» Page extract:

============================================================

The third and last example is Ping An Insurance, which was established in 1988. Today it is the second largest insurance company in China. In 1992 Ping An Insurance started to develop a Confucian approach, based on Confucius social and moral codes. Their corporate ethics consists of the “Four Pillars for profitable growth”, which include “a customer-centric business model, rule-based operations, market-based performance management, and integrated information management and platforms across the company” (Weber 2009, p.530). The core values regarding conduct are respect, integrity and loyalty towards customers, co-workers and supervisors. In comparison to Sunyi, Ping An Insurance does not condemn profit, which might surprise in the context of Confucius’ righteousness versus profit principle. Instead Ping An Insurance developed a profit motive, as described above, which appears to be generally reconcilable with Confucius’ teachings.

To sum up briefly: A Confucian approach regarding a corporate ethics strategy could lead to a more humane organisation, including a long-term orientation, because stakeholders are not simply considered “as means to an end but ends in themselves” (Romar 2002, p.129). Furthermore the Confucian approach recognises a certain form of community in a company, which means that there is not only one single goal, but multiple goals to fulfil in order to meet all needs. Therefore not only profit and organisational success is important, but also the need of employees and customers.

============================================================

» Records supplied:
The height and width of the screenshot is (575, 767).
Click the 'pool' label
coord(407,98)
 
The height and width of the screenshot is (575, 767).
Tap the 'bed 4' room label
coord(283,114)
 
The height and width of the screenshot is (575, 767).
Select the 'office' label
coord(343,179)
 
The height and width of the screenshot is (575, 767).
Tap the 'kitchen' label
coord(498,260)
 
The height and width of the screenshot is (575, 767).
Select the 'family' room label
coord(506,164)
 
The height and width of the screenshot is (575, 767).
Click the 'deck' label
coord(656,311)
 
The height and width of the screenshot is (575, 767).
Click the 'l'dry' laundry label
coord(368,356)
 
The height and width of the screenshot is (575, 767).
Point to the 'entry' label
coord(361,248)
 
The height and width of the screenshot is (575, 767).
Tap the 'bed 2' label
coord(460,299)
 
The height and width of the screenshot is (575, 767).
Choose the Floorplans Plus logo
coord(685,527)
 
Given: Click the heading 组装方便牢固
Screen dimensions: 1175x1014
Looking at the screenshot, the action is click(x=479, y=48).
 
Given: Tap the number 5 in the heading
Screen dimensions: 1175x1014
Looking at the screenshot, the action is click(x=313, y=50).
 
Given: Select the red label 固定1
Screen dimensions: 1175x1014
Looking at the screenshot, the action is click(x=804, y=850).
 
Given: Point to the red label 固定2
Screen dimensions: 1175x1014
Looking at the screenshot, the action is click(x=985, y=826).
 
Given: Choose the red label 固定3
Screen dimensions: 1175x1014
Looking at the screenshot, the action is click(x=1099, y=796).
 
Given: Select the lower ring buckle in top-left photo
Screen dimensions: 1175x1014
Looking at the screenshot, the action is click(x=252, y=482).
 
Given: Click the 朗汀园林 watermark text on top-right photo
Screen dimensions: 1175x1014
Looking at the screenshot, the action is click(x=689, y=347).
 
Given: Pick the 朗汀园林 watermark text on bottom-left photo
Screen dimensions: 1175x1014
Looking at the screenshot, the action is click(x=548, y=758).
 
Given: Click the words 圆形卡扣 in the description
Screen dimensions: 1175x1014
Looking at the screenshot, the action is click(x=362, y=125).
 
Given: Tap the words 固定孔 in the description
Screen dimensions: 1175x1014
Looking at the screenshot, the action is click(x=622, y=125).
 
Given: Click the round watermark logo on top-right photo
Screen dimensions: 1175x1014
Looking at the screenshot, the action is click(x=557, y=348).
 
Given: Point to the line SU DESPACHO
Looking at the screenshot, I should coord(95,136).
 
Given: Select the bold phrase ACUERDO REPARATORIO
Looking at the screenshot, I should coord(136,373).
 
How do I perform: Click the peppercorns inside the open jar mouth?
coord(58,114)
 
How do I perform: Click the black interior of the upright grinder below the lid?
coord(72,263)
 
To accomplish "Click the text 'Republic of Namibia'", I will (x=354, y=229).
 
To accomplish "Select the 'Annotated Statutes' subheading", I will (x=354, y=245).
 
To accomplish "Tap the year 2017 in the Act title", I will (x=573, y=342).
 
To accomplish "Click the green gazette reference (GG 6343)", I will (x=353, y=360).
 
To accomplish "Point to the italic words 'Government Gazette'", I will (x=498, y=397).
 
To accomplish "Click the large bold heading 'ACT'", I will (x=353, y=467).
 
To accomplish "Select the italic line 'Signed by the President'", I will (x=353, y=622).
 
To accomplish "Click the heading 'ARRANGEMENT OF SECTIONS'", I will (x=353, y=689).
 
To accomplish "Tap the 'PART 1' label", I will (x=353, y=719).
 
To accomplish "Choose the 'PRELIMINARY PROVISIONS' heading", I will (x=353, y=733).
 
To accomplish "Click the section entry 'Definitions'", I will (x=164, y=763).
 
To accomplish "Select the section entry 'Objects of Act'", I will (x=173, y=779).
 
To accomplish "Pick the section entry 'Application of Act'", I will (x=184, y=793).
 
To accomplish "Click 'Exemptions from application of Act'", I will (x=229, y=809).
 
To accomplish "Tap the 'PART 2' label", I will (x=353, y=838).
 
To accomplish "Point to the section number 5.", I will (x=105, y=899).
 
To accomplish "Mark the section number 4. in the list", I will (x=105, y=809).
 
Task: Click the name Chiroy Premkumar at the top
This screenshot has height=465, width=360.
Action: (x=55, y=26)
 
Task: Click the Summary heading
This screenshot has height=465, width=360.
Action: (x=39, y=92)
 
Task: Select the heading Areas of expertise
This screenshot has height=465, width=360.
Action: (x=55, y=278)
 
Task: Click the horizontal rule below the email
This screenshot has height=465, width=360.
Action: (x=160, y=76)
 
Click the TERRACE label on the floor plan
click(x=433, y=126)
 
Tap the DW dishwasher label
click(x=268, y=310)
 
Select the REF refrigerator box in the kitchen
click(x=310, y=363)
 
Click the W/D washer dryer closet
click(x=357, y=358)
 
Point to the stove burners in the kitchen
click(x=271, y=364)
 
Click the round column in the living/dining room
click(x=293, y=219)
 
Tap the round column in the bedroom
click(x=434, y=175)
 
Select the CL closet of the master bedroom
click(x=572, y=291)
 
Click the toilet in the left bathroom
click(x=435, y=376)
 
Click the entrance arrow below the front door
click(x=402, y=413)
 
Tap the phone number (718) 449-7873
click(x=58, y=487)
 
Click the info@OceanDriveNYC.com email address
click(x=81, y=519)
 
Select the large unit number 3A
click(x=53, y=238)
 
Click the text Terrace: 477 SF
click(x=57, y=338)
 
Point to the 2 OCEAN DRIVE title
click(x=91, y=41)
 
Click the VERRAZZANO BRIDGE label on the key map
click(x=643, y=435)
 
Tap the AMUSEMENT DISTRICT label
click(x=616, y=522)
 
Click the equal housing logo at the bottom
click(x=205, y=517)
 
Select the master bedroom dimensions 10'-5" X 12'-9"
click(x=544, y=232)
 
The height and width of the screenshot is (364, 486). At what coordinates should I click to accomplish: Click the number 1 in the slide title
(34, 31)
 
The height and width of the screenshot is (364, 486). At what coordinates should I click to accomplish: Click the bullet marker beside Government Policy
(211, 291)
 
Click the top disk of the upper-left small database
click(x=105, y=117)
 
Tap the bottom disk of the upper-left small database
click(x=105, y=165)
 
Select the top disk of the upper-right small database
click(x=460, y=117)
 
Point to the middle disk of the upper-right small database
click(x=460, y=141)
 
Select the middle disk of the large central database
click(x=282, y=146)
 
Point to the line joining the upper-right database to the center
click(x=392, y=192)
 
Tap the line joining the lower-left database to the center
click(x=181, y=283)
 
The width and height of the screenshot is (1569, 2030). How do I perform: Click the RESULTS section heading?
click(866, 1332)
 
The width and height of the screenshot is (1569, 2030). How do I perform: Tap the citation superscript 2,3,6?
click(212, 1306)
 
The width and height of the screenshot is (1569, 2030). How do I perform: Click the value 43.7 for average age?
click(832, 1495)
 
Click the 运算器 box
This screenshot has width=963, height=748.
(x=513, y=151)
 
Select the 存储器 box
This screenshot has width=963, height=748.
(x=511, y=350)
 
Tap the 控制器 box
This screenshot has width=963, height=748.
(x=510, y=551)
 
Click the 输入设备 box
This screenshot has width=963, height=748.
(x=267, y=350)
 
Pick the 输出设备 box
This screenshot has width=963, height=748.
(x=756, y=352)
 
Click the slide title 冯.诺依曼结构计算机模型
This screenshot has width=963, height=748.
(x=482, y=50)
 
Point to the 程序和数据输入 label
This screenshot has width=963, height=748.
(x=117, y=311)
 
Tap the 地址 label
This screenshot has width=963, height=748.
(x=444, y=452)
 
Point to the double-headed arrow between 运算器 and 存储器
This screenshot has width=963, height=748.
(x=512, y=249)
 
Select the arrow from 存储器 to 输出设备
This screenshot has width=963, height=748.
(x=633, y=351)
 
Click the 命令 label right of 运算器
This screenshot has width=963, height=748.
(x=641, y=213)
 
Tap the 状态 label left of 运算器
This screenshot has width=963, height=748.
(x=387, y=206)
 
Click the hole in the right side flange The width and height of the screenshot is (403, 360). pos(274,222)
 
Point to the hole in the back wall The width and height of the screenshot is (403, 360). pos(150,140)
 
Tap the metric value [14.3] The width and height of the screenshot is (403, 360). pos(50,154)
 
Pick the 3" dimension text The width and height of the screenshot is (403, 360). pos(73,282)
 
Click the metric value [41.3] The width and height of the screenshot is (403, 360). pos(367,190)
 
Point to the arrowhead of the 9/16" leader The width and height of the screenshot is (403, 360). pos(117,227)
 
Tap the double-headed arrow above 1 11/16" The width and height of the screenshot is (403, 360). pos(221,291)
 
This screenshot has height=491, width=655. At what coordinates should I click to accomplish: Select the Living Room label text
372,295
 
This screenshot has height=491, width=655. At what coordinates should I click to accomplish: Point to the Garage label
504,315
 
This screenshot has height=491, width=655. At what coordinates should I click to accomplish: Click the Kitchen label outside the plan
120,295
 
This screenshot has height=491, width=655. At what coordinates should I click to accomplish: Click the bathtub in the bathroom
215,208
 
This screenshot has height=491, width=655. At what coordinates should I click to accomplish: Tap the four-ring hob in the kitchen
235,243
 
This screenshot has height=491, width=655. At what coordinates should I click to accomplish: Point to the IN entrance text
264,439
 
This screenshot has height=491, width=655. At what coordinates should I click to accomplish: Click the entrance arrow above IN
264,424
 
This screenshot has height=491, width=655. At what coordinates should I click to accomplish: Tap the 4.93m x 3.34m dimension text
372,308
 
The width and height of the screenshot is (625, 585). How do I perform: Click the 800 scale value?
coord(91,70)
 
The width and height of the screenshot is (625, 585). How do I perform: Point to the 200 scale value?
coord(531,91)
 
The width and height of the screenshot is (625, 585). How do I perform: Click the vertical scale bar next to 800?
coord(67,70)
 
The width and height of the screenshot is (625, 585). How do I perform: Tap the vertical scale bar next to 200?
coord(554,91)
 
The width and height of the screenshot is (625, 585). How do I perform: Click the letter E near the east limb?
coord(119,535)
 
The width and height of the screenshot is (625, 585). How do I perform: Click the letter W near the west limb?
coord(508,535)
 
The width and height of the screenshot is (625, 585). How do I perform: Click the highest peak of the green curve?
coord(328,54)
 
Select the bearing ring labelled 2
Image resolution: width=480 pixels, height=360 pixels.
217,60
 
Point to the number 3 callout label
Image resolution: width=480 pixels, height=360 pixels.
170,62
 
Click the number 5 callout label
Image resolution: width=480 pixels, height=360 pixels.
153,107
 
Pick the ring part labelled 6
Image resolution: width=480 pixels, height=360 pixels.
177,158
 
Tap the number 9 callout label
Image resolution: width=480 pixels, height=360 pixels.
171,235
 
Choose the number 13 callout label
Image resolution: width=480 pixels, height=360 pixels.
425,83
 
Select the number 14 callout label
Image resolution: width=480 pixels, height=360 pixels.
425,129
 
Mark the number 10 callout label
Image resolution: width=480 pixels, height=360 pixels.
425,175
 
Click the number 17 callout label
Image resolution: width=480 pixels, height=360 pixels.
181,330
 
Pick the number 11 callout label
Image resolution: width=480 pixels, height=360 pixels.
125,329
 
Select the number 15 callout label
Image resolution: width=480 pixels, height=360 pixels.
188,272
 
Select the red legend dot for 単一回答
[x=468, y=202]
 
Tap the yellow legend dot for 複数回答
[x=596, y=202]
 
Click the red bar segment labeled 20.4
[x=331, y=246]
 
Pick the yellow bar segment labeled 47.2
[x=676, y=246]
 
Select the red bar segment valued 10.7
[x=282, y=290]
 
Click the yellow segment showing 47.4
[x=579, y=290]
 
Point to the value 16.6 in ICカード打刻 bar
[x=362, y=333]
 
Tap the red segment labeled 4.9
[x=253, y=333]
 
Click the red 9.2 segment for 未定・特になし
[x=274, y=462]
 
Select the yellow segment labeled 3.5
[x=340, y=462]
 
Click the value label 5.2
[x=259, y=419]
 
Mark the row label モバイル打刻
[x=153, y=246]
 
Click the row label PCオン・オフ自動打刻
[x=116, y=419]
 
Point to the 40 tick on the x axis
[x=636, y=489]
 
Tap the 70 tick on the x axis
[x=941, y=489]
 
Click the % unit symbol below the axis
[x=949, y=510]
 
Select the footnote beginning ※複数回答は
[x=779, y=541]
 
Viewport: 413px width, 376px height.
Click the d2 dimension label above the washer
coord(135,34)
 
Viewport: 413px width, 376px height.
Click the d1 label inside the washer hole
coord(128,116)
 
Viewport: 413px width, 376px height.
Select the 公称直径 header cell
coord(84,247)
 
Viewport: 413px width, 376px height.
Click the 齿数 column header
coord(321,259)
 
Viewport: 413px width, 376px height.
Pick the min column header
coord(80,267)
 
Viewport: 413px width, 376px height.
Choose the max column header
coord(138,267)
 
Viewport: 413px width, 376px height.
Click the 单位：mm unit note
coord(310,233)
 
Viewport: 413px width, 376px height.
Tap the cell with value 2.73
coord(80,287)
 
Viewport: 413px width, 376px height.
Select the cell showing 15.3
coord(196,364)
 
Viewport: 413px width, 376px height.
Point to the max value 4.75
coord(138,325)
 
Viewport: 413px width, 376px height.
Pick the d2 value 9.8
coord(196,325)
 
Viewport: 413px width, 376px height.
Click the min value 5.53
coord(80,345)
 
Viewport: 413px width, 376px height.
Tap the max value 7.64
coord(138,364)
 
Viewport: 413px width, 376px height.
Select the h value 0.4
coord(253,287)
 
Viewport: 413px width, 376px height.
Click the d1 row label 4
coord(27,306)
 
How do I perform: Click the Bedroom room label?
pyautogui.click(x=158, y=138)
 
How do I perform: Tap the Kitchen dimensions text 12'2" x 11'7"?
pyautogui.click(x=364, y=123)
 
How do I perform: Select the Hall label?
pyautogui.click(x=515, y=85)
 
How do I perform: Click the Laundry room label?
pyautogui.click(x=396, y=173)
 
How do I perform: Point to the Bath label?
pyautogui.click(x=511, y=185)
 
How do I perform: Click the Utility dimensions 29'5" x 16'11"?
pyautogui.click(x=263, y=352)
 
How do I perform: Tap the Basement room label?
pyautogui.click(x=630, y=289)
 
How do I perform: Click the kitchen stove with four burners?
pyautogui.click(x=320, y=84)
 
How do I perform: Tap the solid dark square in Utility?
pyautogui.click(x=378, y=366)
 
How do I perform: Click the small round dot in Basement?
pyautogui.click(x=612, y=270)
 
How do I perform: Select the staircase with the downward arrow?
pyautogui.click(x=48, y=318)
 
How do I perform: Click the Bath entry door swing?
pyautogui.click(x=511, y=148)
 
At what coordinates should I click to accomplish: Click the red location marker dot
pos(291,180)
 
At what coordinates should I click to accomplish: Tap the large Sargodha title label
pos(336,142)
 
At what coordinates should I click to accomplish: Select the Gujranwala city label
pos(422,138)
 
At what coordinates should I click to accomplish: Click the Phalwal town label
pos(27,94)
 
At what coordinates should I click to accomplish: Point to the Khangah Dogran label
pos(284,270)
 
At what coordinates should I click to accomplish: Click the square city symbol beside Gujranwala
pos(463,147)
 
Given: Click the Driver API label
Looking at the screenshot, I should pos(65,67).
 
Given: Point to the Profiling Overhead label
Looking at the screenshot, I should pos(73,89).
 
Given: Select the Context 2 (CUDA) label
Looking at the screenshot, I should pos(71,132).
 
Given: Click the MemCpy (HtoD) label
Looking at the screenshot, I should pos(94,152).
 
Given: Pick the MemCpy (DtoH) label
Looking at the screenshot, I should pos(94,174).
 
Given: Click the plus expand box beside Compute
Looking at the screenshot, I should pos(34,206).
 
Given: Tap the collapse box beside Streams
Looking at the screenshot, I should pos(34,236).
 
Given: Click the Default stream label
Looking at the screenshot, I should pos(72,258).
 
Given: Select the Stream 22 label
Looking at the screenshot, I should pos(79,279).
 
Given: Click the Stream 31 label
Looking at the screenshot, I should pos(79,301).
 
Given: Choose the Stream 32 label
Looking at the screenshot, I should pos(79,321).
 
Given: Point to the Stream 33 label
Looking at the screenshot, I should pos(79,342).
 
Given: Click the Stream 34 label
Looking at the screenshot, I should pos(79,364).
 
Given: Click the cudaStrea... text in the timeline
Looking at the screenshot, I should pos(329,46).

============================================================

Copy the passage on Confucian corporate ethics in full, word for word. Draw only on the passage on Confucian corporate ethics, not on the material.

The third and last example is Ping An Insurance, which was established in 1988. Today it is the second largest insurance company in China. In 1992 Ping An Insurance started to develop a Confucian approach, based on Confucius social and moral codes. Their corporate ethics consists of the “Four Pillars for profitable growth”, which include “a customer-centric business model, rule-based operations, market-based performance management, and integrated information management and platforms across the company” (Weber 2009, p.530). The core values regarding conduct are respect, integrity and loyalty towards customers, co-workers and supervisors. In comparison to Sunyi, Ping An Insurance does not condemn profit, which might surprise in the context of Confucius’ righteousness versus profit principle. Instead Ping An Insurance developed a profit motive, as described above, which appears to be generally reconcilable with Confucius’ teachings.

To sum up briefly: A Confucian approach regarding a corporate ethics strategy could lead to a more humane organisation, including a long-term orientation, because stakeholders are not simply considered “as means to an end but ends in themselves” (Romar 2002, p.129). Furthermore the Confucian approach recognises a certain form of community in a company, which means that there is not only one single goal, but multiple goals to fulfil in order to meet all needs. Therefore not only profit and organisational success is important, but also the need of employees and customers.